EXERCISE DIRECTIONS
What is needed is an exact copy of the entries below, from the line that contains "Where should I click to: Click the current" through the final line, both included, and nothing else.

GIVEN DATA
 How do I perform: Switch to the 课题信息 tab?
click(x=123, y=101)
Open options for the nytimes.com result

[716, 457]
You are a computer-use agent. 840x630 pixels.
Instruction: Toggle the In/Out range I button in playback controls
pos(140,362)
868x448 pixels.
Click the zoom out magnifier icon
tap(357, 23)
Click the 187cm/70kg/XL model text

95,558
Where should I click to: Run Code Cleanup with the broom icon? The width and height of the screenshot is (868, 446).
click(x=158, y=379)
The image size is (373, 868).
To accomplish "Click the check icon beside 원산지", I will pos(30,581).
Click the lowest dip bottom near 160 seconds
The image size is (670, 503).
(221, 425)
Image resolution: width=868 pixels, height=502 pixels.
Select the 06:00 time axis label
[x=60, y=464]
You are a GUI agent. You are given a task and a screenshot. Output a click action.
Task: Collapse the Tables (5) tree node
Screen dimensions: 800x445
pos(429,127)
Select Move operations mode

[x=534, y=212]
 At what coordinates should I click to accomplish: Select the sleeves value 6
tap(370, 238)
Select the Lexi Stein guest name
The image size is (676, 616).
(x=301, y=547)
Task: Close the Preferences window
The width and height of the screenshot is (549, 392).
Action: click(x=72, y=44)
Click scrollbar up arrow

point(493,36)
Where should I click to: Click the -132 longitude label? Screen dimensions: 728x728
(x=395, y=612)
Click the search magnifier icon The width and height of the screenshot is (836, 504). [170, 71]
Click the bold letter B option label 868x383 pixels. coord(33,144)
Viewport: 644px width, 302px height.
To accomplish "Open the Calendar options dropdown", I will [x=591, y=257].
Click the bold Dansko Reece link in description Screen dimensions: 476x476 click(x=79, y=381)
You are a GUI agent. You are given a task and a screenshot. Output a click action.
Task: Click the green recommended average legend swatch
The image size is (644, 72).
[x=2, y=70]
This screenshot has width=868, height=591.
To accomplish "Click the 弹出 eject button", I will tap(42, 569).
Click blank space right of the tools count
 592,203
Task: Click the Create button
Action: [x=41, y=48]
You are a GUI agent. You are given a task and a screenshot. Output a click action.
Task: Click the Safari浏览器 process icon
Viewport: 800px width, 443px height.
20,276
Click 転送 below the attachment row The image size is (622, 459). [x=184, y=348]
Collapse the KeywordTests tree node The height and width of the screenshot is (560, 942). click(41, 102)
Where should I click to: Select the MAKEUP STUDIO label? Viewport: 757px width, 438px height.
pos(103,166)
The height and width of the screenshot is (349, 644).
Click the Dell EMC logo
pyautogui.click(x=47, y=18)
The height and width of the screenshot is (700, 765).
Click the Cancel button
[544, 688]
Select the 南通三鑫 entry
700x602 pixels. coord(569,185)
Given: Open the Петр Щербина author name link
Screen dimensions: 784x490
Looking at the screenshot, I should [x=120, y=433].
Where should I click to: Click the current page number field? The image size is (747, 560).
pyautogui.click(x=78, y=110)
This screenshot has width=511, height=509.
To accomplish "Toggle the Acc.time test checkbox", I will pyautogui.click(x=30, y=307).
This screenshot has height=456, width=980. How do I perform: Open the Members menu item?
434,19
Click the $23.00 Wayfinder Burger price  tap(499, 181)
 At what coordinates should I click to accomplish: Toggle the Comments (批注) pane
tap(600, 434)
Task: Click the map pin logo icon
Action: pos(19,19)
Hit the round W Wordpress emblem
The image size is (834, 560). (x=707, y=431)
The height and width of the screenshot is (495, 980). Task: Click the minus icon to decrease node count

ANSWER TO THE EXERCISE
Where should I click to: Click the current page number field? The image size is (747, 560).
pyautogui.click(x=78, y=110)
This screenshot has width=511, height=509.
To accomplish "Toggle the Acc.time test checkbox", I will pyautogui.click(x=30, y=307).
This screenshot has height=456, width=980. How do I perform: Open the Members menu item?
434,19
Click the $23.00 Wayfinder Burger price  tap(499, 181)
 At what coordinates should I click to accomplish: Toggle the Comments (批注) pane
tap(600, 434)
Task: Click the map pin logo icon
Action: pos(19,19)
Hit the round W Wordpress emblem
The image size is (834, 560). (x=707, y=431)
The height and width of the screenshot is (495, 980). Task: Click the minus icon to decrease node count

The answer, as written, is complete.